Novel targets and inhibitors

A key reason for clinical drug trial failures is lack of efficacy, where drugs fail to demonstrate effectiveness in their indications. AI-based approaches have been widely applied to identify new drug targets and inhibitors, aiming to improve the specificity and efficacy of treatments for PD. A drug target is the biomolecule a drug interacts with (usually specific to a disease), and an inhibitor is the agent that reduces the target's activity, which helps to demonstrate the target's role in disease mechanisms.³³ By directly targeting disease-specific pathways or molecules, drugs can be more effective in treating the condition. Machine learning methods have been used to support the discovery of drug targets and new inhibitors, such as identifying neuroprotective hexapeptides from walnut protein,²⁷ identifying the most important genes associated with immune cell types in the brain for PD,³⁴ discovering novel potential inhibitors for cyclin-dependent kinases 5 (Cdk5) through virtual screening,²⁸ and identifying potent protein aggregation inhibitors for optimization of in vitro assays.³⁵

While AI can help to identify potentially disease-associated genes, the functional validation of these genes remains challenging. For neurodegenerative diseases, such as Alzheimer's disease, it is difficult to validate AI-predicted targets due to the lack of highly reproducible experimental models.³⁵ Additionally, AI models often detect correlations rather than causation, leading to the selection of targets that are associated with PD but may not play a direct mechanistic role in disease progression. For example, variants in the Alpha-synuclein (SNCA) gene are the major genes influencing PD, but the association between an SNCA polymorphism and individual outcome still remains unclear.³⁶ Likewise, lack of understanding of target engagement also contributed to failures in clinical trials targeting α-synuclein in people with PD.³⁷ The k-nearest neighbors algorithm was used to predict drug complexities for PD, but its ability to model complex drug-disease interactions is still limited.³⁸

To bridge this gap, AI-based multi-omics analysis can be used to provide insights into the molecular mechanisms underlying PD.³⁹ Integrating causal inference models may also facilitate understanding the causal relationship between specific drug targets and disease mechanisms. A recent causal-enhanced method demonstrated higher accuracy in predicting drug–target interaction than traditional AI methods by integrating graph generation and multi-source information fusion.⁴⁰ Causal AI, a predictive AI technology, may also be applied to identify cause-and-effect dependencies between variables in drug discovery.⁴¹ Such methods may be promising for advancing target discovery for PD.
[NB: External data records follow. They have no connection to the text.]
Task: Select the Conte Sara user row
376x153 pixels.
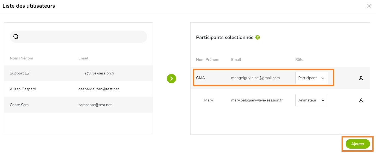Action: [78, 105]
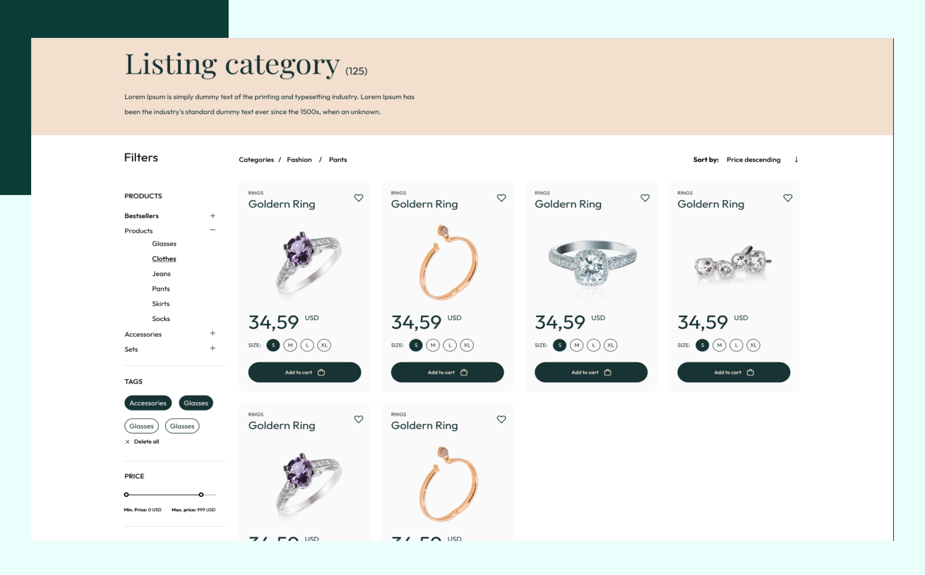The height and width of the screenshot is (575, 925).
Task: Click heart icon on the diamond ring card
Action: point(645,198)
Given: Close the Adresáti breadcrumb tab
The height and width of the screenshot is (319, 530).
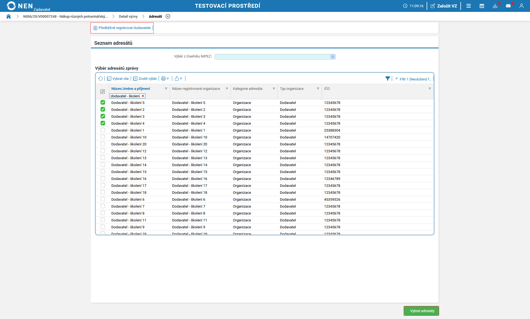Looking at the screenshot, I should click(168, 16).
Drug repurposing and candidate selection

Drug development is a lengthy and costly process.^23,42 Drug repurposing has emerged as a promising strategy to accelerate drug development by identifying new indications for existing drugs, saving 3–12 years in development time and cost.⁴³ ML-driven knowledge graphs can be used to model the interaction probability between drugs and diseases, facilitating the identification of novel drug candidates and indications.⁴⁴ Diffusion algorithms (e.g., graph diffusion algorithm) were used to recommend potential drugs based on their similarity to known effective drugs or their predicted interactions with disease-related targets.¹⁸ Classification algorithms have also been used to identify potential indications for existing drugs based on their associations with PD-related proteins (e.g., LProts),²⁸ or associating PD genes with Alzheimer's disease.⁴⁵ Natural language processing-based knowledge graph was also used for identifying the most promising drug candidates,⁴⁶ and a combination of deep neural network and ImageNet were adopted for disease modeling and drug screening.²⁰

While AI has accelerated the identification of repurposing candidates, AI-recommended drugs still have not seen success in clinical trials. Using IBM Watson, acamprosate, ganaxolone, and lorcaserin were identified as lead candidate drugs with the potential for repurposing to treat L-DOPA-induced dyskinesia, but none ultimately proved successful in in vivo studies.⁴⁷ In another example, researchers used an AI-based drug repurposing platform (Standigm Insight™) and identified efavirenz as a modulator of α-synuclein propagation; while it showed potential in animal models, its therapeutic efficacy still requires further investigation.⁴⁸

The failure of AI-driven drug repurposing can be attributed to several factors. One key reason is the discrepancies between animal models and human responses. Animal models are used in vivo models and are paramount to test drug candidates in the stage of preclinical evaluation to assess their safety, efficacy and toxicity before human trials.⁴⁹ Currently, animal models used for testing could not fully recapitulate PD pathology, causing failures in clinical drug trials.^18,44,50 AI models make predictions based on existing data.⁵¹ If data are from animal models, this may lead to potential false positives in AI predictions. A breakthrough in this regard is the use of human motor system-based robot-on-a-chips for evaluating drug effects on neurodegenerative diseases, particularly PD.²⁹ This advance can contribute to advancement in preclinical drug evaluation, but its benefits beyond preclinical screening are still unclear.

Another big challenge in applying AI algorithms to clinical settings is the limited availability and adoption of real-world, high-quality data (e.g., electronic health records) for model training.²⁵ The distribution differences between training data and real-world data (also known as data shifts) could lead to a decline in a clinical AI system's performance.⁵² This may explain why models that perform well in simulations or on curated datasets still fail to generalize to the diverse and complex patient populations encountered in actual clinical trials. Improving AI models’ resistance to data shifts may contribute to narrowing the gap between model training and real-world applications. This could be achieved by deliberately training the model with noisy data and early evaluation of dataset shifts.⁵³ Strategies such as synthetic data generation,⁵⁴ transfer learning,⁵⁵ and federated learning⁷ unifying frameworks for dataset shift diagnostics (e.g.,^56,57) may enhance the generalization of results from one setting to another, so as to improve the clinical translation of AI-powered solutions for PD.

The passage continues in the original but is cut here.